Finally, since Hearst, two of our sister circuits considering this same question have agreed with our interpretation of Title VII and the conclusion we draw today about the EEOC’s authority. The Ninth Circuit in EEOC v. Federal Express Corp., 558 F.3d 842, 854 (9th Cir. 2009), and the Seventh Circuit in EEOC v. Union Pacific Railroad Co., 867 F.3d 843, 850–51 (7th Cir. 2017), have held, without dissent, that the EEOC retains its full authority to investigate after it issues a right-to-sue letter to the charging party and the charging party files a civil lawsuit based on the same underlying claim.
For these reasons, we hold that the EEOC retains its authority to investigate, including by issuing and enforcing administrative subpoenas, after it issues a right-to-sue letter and the charging party has filed a civil lawsuit.
III The EEOC’s subpoenas to each of the clubs directed them to provide the name, age, sex, race, position, dates of employment, address, phone number, and email address for all employees at each club from January 2019 through November 2023. See App’x 31–36. As they do on appeal, the Respondents argued before the District Court in opposition to the EEOC’s petition to enforce its subpoenas that the subpoenas were both overbroad and unduly burdensome.
The District Court rejected both arguments and ordered the Respondents to respond. We affirm.
A The District Court’s decision involved two fact-specific inquiries. First, as the Supreme Court has explained, “[t]he decision whether evidence sought is relevant requires the district court to evaluate the relationship between the particular materials sought and the particular matter under investigation.”
·····
### THE TASK:
In the court opinion, what period did the EEOC's subpoenas to the clubs cover?

### PROVIDED DATA:
·····
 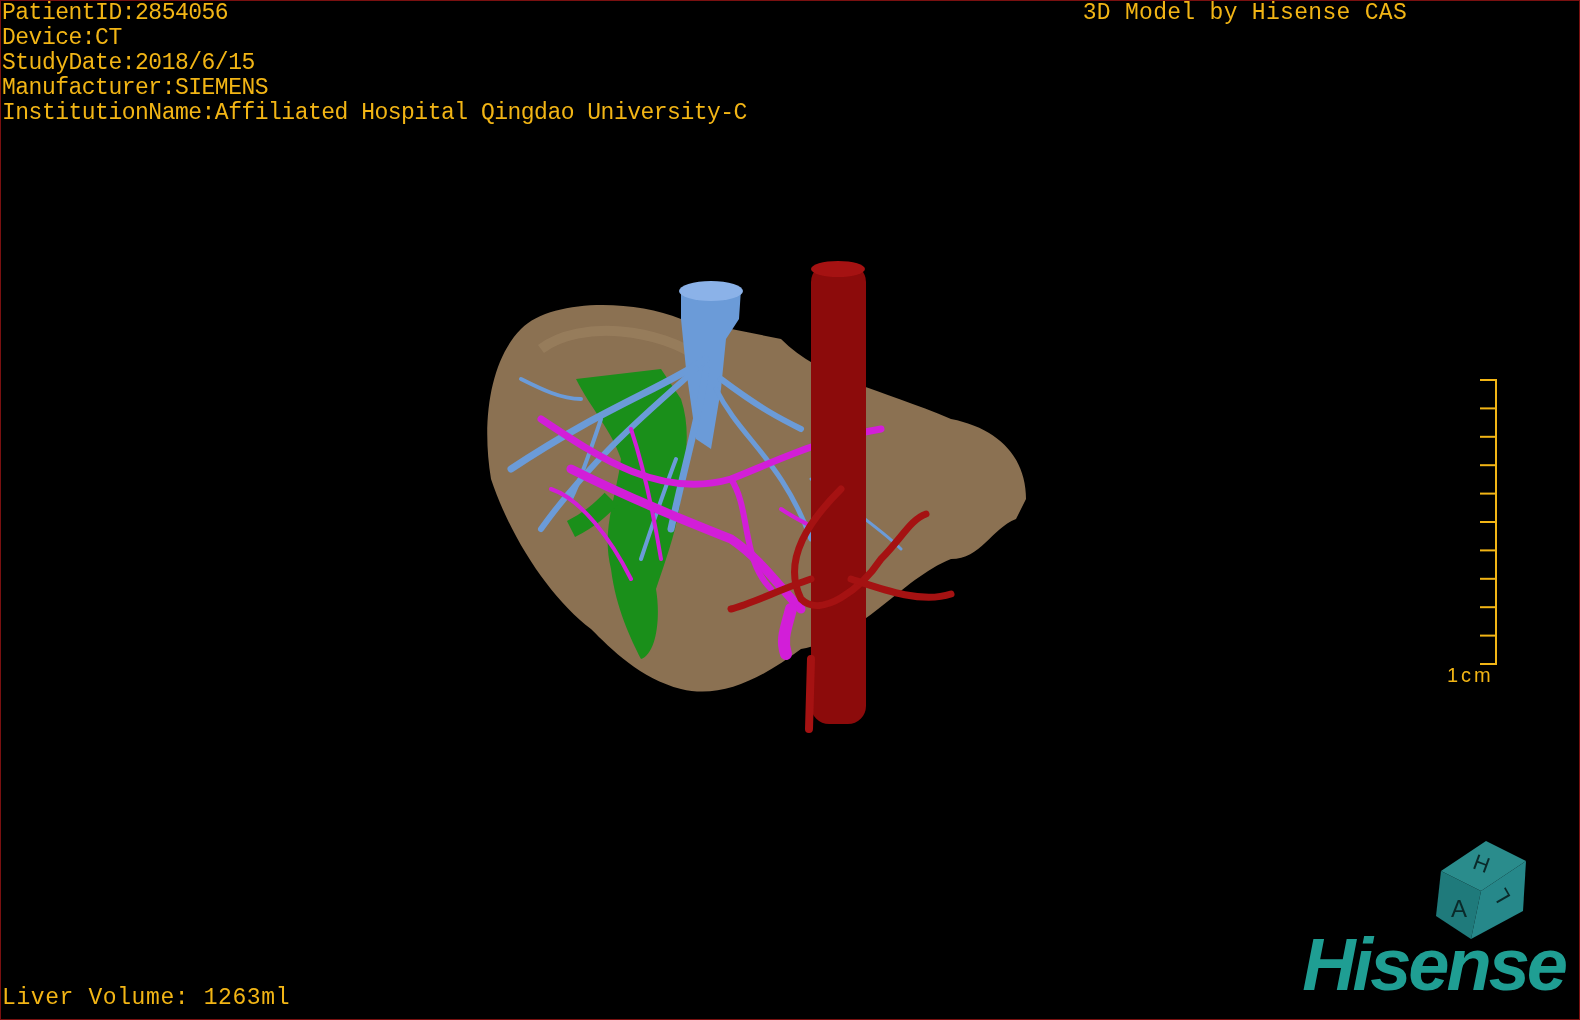 What do you see at coordinates (62, 38) in the screenshot?
I see `study-info-line: Device:CT` at bounding box center [62, 38].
·····
### THE COMPLETED TASK:
January 2019 through November 2023.